Huehue
Our time in Xela was now at an end, and the plans for the remainder of our trip were mostly open ended! Our only concrete plan was to finish up our Guatemala trip with a flight out of Tikal, far to the northeast.
Before starting our long our eastward journey, we decided to first spend some time
in nearby highlands. We caught a chicken bus from Xela north to the city of Huehue (short for Huehuetenango),
which would be our base station for exploring some small villages.

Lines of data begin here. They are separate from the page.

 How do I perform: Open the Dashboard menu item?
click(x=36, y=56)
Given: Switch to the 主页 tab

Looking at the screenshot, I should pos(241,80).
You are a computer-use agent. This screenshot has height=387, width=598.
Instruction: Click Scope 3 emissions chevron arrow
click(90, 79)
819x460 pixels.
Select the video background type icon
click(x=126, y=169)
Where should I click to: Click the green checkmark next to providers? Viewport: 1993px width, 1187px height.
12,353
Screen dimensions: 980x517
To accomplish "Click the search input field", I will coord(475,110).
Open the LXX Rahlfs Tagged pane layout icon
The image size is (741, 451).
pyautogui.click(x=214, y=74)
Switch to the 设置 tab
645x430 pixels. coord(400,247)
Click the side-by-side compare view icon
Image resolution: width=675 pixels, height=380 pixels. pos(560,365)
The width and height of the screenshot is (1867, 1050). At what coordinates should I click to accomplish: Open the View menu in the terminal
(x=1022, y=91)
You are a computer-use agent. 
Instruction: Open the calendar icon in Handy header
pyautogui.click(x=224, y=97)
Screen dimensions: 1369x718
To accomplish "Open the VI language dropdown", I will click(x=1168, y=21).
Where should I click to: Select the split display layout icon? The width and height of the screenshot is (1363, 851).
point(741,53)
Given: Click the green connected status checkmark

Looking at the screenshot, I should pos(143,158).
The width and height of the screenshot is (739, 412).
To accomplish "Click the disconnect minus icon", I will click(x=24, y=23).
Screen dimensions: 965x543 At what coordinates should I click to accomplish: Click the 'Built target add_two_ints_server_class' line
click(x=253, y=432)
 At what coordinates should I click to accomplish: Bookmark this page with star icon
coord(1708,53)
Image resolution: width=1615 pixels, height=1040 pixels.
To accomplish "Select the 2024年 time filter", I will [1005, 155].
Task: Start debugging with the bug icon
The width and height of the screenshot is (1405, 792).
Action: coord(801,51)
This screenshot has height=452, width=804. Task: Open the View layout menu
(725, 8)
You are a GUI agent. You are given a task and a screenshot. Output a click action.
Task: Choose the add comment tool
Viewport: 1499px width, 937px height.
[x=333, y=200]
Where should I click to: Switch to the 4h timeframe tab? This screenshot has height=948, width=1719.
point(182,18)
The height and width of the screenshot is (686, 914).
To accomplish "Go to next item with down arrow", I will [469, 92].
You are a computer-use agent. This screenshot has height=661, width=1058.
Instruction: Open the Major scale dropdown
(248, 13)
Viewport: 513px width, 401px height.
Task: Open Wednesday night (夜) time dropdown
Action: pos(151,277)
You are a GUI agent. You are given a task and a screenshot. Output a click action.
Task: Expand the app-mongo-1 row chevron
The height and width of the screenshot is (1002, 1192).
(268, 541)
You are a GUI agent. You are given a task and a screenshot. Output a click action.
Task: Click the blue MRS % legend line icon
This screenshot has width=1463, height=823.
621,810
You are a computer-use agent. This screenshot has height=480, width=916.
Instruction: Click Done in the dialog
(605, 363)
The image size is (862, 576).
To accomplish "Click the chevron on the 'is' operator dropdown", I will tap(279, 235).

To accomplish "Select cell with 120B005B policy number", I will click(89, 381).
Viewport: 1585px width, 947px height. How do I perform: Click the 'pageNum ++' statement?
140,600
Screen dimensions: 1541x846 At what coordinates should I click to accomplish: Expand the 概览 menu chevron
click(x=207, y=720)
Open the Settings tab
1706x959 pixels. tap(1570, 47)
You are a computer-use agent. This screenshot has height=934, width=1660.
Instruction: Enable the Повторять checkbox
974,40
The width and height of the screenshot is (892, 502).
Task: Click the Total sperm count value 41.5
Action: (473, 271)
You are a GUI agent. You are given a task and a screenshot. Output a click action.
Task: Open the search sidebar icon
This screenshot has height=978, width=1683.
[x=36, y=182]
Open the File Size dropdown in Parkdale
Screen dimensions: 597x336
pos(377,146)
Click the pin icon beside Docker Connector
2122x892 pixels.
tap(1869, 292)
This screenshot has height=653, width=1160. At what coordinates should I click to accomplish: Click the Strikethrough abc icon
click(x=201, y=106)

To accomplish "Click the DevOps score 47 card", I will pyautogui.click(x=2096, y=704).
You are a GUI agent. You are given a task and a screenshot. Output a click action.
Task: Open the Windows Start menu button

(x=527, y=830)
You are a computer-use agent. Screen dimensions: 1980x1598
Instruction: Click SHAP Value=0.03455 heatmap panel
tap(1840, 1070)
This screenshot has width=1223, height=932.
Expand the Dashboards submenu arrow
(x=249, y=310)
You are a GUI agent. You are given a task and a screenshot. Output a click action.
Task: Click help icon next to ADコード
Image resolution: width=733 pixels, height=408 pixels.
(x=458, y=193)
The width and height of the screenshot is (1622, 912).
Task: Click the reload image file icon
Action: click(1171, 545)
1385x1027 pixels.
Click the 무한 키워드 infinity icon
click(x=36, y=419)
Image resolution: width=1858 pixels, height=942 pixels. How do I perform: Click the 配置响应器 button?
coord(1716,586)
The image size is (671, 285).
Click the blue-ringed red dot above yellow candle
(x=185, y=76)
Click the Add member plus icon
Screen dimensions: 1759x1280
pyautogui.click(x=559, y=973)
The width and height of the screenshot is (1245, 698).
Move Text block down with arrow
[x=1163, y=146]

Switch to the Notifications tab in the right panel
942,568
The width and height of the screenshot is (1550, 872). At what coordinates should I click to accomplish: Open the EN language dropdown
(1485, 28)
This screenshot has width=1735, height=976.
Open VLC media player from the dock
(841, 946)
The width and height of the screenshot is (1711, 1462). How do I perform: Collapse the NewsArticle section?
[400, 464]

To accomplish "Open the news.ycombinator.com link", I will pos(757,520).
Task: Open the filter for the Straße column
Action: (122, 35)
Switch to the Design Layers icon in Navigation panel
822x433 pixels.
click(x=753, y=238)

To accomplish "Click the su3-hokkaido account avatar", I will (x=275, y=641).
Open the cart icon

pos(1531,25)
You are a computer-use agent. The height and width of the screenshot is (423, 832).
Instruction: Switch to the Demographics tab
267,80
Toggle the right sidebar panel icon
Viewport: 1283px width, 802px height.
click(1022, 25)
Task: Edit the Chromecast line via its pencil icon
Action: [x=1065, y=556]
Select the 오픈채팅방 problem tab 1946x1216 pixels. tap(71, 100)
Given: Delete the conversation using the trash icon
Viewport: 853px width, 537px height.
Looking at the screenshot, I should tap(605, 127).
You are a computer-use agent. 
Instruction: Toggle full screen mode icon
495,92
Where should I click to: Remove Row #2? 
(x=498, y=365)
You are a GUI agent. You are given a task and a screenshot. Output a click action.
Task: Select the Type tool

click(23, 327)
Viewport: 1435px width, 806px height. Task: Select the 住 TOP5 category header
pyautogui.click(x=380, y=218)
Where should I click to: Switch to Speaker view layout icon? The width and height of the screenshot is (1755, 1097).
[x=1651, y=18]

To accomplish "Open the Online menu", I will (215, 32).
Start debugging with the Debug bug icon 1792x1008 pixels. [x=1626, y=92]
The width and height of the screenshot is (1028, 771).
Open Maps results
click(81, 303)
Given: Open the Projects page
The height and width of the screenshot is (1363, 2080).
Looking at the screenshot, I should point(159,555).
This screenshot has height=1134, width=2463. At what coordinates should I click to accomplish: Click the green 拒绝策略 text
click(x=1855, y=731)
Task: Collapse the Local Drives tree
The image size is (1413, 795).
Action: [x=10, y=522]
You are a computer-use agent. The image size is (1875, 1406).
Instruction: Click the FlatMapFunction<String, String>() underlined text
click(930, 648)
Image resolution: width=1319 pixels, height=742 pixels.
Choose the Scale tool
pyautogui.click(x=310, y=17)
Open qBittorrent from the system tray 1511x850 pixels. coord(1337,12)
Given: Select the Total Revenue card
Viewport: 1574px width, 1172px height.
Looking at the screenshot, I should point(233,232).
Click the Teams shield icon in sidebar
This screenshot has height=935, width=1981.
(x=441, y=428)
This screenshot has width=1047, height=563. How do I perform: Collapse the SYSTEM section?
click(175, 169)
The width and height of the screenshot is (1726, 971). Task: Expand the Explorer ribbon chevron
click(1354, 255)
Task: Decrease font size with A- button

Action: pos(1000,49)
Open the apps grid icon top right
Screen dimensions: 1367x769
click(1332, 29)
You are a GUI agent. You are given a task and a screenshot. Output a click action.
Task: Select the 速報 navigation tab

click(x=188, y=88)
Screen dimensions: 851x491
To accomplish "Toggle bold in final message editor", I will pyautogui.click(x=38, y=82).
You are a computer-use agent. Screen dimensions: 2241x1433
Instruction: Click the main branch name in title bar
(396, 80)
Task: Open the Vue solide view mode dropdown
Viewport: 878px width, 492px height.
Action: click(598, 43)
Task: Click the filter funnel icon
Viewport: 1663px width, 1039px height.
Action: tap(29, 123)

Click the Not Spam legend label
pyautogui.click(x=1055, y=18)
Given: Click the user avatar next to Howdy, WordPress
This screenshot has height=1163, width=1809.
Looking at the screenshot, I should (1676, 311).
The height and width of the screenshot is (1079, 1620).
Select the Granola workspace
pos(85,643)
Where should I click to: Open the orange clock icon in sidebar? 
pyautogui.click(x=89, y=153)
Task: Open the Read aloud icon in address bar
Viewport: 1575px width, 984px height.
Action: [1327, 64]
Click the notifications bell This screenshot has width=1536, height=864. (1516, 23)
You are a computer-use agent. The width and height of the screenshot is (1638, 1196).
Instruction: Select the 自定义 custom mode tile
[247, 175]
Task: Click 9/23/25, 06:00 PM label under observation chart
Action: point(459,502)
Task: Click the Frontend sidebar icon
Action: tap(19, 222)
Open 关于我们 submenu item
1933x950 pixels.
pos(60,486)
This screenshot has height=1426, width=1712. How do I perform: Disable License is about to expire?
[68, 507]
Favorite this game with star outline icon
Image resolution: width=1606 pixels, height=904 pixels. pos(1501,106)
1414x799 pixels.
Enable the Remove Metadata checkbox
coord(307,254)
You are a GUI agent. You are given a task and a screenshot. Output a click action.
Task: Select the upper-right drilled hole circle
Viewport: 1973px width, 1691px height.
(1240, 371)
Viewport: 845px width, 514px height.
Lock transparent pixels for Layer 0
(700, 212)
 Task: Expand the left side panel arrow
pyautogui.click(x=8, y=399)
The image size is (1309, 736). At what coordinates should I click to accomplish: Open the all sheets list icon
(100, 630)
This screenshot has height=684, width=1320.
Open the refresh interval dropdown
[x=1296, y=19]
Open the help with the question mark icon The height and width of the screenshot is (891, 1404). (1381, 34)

Some scenes from our bus journey:
As you've seen our photos of buses driving with sheep and pigs strapped to the roof, you understand that these buses are the way for people to get around with all their stuff. So when you need to purchase a mattress, for example, and take it home with you, it too needs to go up onto the top of the bus! Here, the ayudante has a challenging job, lifting all sorts of objects of different shapes and sizes onto the top of the bus, as well as getting them down and quickly and efficiently as possible — the driver doesn't want to have the bus wait one second longer than it has to! These photos show the shadow of a mattress being unloaded from the roof of our chicken bus:
Huehue has a few interesting points, but certainly isn't a quaint tourist destination like Antigua (or even Xela). It was also the dirtiest and most urban-feeling city we had visited so far.
We enjoyed a giant relief map they had in the main square of the local mountains and villages.
A breakfast of eggs, beans, and plantains again in a local comedor — yum! The bathroom doors, however, seemed to have been built for a shorter population.